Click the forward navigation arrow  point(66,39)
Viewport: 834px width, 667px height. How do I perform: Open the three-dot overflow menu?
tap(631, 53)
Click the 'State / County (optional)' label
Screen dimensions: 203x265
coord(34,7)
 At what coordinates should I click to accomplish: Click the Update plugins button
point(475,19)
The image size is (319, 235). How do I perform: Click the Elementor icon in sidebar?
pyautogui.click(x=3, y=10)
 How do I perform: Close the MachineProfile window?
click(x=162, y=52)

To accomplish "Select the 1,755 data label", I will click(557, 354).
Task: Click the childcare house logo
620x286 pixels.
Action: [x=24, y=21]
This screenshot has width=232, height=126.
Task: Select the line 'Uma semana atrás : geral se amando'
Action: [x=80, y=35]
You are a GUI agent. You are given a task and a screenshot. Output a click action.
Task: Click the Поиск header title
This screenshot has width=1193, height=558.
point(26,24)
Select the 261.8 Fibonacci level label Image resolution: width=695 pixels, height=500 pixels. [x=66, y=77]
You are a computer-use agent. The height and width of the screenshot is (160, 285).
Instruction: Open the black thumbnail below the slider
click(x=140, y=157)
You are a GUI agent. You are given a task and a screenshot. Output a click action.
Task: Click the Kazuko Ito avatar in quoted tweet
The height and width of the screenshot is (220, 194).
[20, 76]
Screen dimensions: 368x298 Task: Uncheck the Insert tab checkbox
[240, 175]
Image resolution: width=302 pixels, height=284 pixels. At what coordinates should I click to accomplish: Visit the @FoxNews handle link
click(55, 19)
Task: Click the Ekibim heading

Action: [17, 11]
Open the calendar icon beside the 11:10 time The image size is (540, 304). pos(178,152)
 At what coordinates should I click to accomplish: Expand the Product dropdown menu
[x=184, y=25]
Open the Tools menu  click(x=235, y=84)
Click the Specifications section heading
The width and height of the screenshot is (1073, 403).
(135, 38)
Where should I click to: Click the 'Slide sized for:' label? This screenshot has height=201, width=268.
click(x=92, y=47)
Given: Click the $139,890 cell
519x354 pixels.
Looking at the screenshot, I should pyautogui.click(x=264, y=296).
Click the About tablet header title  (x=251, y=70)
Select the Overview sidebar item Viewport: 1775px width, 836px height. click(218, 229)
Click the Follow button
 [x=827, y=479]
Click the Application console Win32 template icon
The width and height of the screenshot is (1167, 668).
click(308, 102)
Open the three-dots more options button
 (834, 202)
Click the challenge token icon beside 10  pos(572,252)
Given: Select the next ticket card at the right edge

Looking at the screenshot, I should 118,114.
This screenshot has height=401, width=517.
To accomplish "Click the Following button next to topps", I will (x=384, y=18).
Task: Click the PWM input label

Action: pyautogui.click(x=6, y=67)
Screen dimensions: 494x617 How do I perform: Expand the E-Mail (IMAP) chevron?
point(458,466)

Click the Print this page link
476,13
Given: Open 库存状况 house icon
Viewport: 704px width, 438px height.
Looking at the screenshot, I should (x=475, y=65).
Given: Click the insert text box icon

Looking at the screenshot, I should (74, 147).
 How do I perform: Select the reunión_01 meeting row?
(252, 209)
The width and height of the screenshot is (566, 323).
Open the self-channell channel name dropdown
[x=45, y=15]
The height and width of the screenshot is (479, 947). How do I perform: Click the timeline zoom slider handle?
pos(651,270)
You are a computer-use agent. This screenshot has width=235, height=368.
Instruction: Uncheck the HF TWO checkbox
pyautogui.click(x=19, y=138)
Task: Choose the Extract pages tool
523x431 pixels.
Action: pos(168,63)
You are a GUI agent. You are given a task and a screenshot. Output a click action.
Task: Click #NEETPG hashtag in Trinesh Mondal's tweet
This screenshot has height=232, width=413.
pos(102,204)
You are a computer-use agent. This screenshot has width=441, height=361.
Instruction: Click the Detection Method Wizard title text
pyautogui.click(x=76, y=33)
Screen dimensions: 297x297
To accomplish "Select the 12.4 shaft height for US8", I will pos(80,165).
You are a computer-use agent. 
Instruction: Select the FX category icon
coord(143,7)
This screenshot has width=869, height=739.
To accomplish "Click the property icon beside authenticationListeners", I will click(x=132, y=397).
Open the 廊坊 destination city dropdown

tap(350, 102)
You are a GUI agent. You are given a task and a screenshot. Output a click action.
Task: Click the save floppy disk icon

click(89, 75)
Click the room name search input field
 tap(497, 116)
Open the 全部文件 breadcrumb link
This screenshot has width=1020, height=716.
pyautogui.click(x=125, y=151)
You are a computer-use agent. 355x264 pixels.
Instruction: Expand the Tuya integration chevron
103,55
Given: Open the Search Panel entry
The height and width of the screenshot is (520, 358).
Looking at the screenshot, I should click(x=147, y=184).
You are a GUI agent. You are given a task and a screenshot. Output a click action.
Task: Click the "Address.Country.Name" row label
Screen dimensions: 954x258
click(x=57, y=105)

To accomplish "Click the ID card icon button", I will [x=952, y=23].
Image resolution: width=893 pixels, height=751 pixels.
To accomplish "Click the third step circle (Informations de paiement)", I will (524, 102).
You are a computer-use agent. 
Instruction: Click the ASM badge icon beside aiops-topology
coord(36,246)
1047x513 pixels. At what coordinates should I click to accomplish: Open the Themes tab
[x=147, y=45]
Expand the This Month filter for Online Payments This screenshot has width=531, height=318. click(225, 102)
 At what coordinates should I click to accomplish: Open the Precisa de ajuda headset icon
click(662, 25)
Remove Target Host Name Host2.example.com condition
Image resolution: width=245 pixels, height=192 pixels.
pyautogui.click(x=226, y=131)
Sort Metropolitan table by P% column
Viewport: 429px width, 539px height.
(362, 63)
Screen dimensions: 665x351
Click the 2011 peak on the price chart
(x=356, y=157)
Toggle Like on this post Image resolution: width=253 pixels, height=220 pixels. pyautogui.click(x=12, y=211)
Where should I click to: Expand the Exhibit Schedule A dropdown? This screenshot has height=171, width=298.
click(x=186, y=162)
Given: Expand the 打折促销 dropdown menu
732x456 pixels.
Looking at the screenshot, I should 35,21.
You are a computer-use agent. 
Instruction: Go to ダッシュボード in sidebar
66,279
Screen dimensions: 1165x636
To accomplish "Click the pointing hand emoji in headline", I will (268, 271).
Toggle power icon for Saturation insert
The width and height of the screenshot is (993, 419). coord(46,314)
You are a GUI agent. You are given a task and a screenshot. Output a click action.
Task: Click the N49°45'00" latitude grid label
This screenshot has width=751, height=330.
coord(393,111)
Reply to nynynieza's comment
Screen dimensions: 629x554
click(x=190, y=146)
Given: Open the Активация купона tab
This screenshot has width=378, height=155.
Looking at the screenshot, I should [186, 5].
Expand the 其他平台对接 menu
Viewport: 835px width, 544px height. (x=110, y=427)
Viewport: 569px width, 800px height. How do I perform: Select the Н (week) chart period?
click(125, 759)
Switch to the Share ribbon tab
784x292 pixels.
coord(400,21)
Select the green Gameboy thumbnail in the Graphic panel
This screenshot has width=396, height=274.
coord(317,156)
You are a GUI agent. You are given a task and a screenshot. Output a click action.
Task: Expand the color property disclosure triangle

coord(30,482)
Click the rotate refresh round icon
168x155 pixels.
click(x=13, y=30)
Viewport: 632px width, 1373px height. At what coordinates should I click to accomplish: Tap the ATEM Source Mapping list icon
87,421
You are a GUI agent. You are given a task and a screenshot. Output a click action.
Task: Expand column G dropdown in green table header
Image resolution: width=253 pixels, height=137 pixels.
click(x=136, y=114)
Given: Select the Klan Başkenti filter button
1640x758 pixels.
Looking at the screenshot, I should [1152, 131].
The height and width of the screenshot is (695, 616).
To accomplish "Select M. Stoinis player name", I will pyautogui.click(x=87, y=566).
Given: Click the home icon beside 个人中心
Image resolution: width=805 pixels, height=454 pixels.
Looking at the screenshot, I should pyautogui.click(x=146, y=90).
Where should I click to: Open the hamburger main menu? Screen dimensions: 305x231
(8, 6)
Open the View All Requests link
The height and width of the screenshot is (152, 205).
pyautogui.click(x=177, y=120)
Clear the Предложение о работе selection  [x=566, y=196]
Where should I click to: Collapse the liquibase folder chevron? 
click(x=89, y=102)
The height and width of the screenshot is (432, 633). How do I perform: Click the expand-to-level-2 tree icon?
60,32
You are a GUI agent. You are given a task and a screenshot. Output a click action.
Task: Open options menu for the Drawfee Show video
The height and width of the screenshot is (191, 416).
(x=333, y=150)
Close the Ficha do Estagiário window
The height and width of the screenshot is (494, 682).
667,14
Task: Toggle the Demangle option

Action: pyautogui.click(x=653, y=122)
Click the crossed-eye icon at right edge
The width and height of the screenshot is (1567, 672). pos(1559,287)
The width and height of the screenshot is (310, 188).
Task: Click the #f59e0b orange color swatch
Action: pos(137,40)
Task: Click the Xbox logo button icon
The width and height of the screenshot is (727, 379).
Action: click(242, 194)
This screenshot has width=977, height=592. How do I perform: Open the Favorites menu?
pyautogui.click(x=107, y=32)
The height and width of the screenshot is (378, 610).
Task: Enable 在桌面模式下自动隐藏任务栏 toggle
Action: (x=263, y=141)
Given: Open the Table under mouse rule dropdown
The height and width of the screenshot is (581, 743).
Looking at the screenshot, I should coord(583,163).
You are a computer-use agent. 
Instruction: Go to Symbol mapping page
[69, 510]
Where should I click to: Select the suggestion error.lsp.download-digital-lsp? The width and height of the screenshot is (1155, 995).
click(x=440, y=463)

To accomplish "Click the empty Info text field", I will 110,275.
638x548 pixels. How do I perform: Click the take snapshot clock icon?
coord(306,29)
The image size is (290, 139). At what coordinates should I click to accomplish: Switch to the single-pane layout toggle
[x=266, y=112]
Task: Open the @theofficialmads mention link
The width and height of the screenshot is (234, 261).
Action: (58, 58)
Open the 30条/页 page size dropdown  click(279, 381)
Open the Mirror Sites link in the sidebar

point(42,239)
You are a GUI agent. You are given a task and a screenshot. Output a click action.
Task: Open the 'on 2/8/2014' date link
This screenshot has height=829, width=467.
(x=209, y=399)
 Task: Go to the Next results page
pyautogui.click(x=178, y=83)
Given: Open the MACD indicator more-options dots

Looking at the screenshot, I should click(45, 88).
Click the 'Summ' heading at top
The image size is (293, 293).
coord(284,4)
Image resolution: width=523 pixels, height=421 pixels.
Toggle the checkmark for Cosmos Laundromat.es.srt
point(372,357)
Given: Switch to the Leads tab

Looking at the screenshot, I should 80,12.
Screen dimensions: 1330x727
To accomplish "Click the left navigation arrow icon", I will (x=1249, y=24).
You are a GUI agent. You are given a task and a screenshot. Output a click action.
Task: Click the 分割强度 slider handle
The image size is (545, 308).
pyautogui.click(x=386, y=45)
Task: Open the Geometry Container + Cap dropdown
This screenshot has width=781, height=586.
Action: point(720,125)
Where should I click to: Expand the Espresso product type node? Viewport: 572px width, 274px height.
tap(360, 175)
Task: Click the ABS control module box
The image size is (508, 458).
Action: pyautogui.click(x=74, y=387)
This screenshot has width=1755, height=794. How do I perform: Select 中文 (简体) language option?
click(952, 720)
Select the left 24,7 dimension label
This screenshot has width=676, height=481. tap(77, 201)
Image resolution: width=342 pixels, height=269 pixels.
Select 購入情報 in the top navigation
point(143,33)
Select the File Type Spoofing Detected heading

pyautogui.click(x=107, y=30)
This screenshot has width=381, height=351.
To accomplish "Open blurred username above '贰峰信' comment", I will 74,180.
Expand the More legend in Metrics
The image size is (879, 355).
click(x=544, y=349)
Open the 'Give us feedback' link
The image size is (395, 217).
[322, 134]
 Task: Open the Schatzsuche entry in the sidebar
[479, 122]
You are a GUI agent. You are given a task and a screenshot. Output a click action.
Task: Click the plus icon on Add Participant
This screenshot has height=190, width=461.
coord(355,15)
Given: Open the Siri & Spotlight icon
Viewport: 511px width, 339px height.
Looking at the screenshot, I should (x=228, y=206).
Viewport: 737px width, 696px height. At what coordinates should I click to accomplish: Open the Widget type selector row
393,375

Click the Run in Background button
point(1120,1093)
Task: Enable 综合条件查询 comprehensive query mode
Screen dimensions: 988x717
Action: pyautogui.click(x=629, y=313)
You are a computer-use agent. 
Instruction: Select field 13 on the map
---
- _Your instructions_:
Your answer should consist of the lines from the material that contain "comment".

- _Reply_:
Reply to nynynieza's comment
To accomplish "Open blurred username above '贰峰信' comment", I will 74,180.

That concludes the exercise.